Exercise aim
Repeat every entry exactly. Pictures stay out.

[Saved data entries]

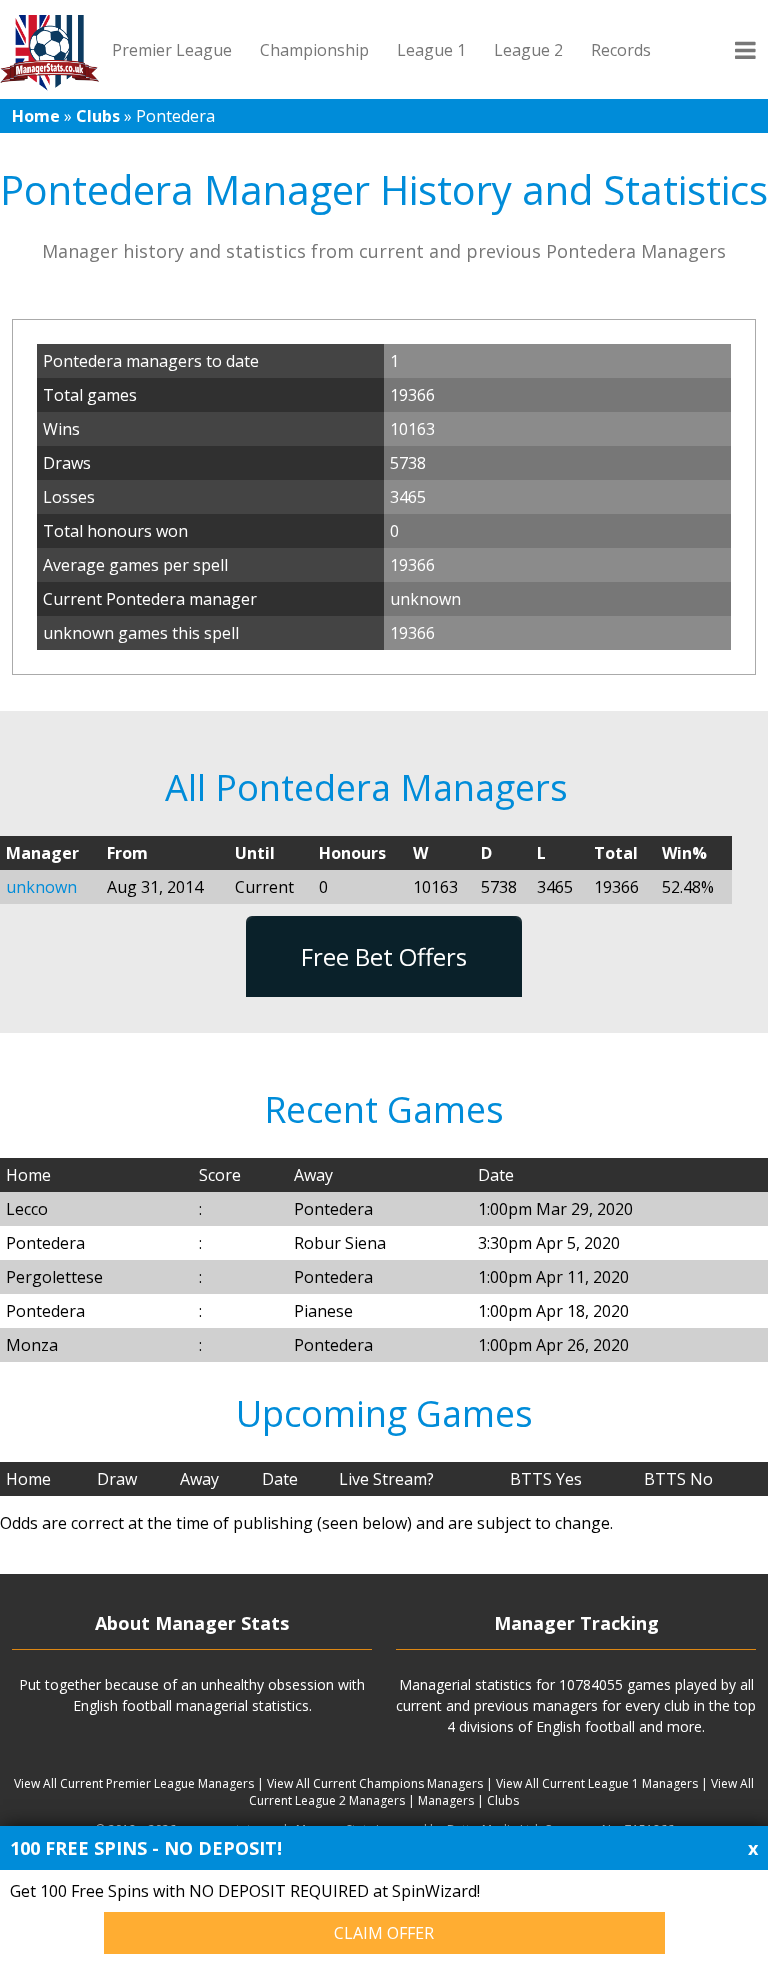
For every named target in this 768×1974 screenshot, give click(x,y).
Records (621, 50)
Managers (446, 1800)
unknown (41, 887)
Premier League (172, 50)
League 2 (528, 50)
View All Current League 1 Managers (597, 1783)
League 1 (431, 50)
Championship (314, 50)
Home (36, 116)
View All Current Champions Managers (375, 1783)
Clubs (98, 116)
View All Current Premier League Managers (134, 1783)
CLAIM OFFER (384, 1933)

Response to this task
For every named target in this 768×1974 screenshot, give click(x,y).
Records (621, 50)
Managers (446, 1800)
unknown (41, 887)
Premier League (172, 50)
League 2 (528, 50)
View All Current League 1 Managers (597, 1783)
League 1 (431, 50)
Championship (314, 50)
Home (36, 116)
View All Current Champions Managers (375, 1783)
Clubs (98, 116)
View All Current Premier League Managers (134, 1783)
CLAIM OFFER (384, 1933)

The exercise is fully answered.